All of us heard Ten huff and puff on the other end of the line.
“So she hasn’t matched up, then.”
“No, she hasn’t matched up.”
During this conversation, my brother no. 2 was lying in a corner of the room, chiselling a bit of wax. Hiroko was in the tatami room, still her diminutive self, sweeping the floor.
“Well, maybe we should return her,” said Ten.
And it was decided that’s what we would do.
“I wonder why all my recent marriages have gone bad!” Ten grumbled.
“Is it just the recent ones?” my mother said, her voice curious. Ten huffed and puffed grumpily again.
“I haven’t had a single success in all of ten years !”
We’d never heard any talk of her record of matchmaking failures before, so this was quite a jolt. Ten carried on huffing and puffing for a while, then reverted to her usual tone.
“How about letting me try with your girl ?”
By girl , of course, she was referring to me. I’d been suspecting this might happen. Ever since I’d started to hear Goshiki call to me more frequently and my body had started to swell, I had been pretty much resigned to it. Immediately Ten and my mother started discussing how to get me out of the family and off into a new one.

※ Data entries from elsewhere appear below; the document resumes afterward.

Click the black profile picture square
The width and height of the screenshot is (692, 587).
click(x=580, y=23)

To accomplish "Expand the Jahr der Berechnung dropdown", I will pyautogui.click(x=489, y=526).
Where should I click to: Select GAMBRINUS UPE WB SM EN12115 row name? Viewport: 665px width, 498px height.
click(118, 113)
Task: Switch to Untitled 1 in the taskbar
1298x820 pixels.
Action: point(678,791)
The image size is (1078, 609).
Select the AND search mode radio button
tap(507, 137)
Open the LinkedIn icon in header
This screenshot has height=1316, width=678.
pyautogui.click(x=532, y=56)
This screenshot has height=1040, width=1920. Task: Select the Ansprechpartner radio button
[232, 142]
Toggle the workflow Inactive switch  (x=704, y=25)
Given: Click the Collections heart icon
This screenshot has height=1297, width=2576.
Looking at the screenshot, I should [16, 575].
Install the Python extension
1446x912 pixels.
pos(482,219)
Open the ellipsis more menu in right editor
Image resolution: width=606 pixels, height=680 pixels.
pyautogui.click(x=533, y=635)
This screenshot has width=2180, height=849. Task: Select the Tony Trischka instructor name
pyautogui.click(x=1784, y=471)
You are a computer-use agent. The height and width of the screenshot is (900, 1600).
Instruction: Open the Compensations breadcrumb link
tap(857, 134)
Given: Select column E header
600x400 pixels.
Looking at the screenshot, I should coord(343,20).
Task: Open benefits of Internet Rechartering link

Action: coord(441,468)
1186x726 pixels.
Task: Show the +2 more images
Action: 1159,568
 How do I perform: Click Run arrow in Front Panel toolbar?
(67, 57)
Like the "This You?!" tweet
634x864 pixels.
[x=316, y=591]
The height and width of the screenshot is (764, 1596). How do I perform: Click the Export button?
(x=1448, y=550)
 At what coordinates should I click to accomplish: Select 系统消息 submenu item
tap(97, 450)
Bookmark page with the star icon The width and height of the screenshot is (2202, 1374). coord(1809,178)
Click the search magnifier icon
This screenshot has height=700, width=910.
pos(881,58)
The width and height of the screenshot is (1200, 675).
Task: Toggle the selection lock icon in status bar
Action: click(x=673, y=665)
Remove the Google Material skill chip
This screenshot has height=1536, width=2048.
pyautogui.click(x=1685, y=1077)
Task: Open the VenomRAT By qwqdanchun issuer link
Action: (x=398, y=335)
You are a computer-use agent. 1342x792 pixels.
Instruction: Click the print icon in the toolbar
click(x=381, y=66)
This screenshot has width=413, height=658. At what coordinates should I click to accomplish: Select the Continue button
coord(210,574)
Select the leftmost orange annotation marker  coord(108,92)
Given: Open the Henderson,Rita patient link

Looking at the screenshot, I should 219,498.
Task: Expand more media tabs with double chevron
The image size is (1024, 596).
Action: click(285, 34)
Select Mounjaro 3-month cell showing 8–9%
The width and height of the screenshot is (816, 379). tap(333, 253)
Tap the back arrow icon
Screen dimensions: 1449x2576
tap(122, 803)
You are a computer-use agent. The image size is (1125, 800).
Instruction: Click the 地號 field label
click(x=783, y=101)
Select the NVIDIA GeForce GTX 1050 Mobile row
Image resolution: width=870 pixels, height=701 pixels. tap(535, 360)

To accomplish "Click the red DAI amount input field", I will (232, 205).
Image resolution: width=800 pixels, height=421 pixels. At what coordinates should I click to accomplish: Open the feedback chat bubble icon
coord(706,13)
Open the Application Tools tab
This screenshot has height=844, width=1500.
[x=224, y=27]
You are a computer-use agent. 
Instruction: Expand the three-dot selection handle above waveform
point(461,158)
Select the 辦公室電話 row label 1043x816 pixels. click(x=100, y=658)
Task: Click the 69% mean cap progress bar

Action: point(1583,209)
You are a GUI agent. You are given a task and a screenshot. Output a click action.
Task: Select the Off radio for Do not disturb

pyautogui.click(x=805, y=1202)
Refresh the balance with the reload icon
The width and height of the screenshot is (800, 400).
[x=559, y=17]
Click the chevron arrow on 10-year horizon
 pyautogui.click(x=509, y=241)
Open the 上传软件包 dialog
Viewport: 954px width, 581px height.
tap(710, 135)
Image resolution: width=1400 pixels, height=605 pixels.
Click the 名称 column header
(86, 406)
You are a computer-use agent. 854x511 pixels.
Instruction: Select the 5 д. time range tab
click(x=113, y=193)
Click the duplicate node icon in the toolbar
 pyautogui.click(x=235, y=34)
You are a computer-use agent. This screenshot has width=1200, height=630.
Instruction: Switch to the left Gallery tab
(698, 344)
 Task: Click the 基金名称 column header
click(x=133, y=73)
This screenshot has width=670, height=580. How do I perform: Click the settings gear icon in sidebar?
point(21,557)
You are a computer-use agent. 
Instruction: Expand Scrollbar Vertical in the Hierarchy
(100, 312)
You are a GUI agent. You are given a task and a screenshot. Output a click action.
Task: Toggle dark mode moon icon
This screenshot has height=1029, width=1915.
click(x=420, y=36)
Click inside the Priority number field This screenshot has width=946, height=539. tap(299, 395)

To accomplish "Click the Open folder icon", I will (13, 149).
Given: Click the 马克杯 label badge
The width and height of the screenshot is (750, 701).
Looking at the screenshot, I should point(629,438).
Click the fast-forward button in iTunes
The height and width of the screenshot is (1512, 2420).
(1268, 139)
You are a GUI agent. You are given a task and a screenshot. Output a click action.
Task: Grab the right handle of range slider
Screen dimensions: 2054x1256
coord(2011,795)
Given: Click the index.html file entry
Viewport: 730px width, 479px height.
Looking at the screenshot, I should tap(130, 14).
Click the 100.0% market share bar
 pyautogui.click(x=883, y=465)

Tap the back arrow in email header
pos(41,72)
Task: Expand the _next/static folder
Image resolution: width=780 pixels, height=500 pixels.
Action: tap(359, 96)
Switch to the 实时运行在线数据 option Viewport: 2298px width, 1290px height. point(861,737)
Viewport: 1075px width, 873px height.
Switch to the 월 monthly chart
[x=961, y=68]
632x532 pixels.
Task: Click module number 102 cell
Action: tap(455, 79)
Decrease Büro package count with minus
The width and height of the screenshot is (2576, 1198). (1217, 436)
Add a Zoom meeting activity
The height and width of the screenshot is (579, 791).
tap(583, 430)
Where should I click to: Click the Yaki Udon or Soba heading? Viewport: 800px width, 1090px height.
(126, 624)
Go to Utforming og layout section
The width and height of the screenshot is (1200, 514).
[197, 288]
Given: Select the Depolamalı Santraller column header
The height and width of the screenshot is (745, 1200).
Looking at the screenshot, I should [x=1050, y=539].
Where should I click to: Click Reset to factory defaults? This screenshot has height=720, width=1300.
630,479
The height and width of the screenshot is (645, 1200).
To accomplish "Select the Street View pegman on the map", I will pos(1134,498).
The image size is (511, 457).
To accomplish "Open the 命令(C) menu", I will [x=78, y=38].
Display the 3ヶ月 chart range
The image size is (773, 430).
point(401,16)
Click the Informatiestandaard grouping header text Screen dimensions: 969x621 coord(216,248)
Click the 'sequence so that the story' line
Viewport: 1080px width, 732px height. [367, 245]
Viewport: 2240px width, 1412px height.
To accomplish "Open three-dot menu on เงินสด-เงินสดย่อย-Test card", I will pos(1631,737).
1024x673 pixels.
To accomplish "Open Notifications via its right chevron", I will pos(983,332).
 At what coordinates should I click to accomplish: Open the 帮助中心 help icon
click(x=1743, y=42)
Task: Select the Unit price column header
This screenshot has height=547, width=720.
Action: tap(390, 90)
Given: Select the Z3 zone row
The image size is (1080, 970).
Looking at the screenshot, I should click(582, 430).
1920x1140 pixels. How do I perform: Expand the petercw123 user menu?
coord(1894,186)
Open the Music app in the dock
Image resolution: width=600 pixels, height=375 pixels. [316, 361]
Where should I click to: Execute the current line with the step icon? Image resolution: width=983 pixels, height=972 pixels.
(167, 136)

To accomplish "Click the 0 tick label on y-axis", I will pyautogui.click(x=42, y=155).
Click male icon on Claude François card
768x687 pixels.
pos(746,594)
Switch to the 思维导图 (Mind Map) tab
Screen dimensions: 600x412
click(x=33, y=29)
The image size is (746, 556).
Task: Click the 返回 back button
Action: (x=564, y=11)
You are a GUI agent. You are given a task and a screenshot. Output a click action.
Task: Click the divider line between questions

As soon as my mother and Ten had decided on how to settle the matter of Hiroko, they began discussing a suitable family to whom I could go in one month’s time. My father and I listened in on the conversation between my mother and Ten, but my brother no. 2 gave his attention completely over to his piece of wax, and all Hiroko did was sweep the tatami room. It almost seemed as if there was no sense of their presence—as if they had disappeared. Even things that have disappeared leave some trace of their presence, but these two were still visible to the eye and yet seemed to have vanished completely. As if to take the place of these two presences that were absent, my brother no. 1 now appeared by my side and started listening in attentively on the conversation between my mother and Ten. My brother no. 1 started kissing me passionately and caressing my breasts, and I began to swell up like a bag filled with water, making soft liquid sounds, and swayed in pleasure from side to side.
Matters with Hiroko were settled with a minimum of fuss. She had now shrunk so much she was as tiny as an aubergine seed, and so we put her into a glass container with a gauze cover to make sure she wouldn’t be crushed, and waited for her family to come to retrieve her. Hiroko’s family brought back the kelp and the dried cuttlefish that we had taken over to them, and we carefully handed over Hiroko in her glass bottle.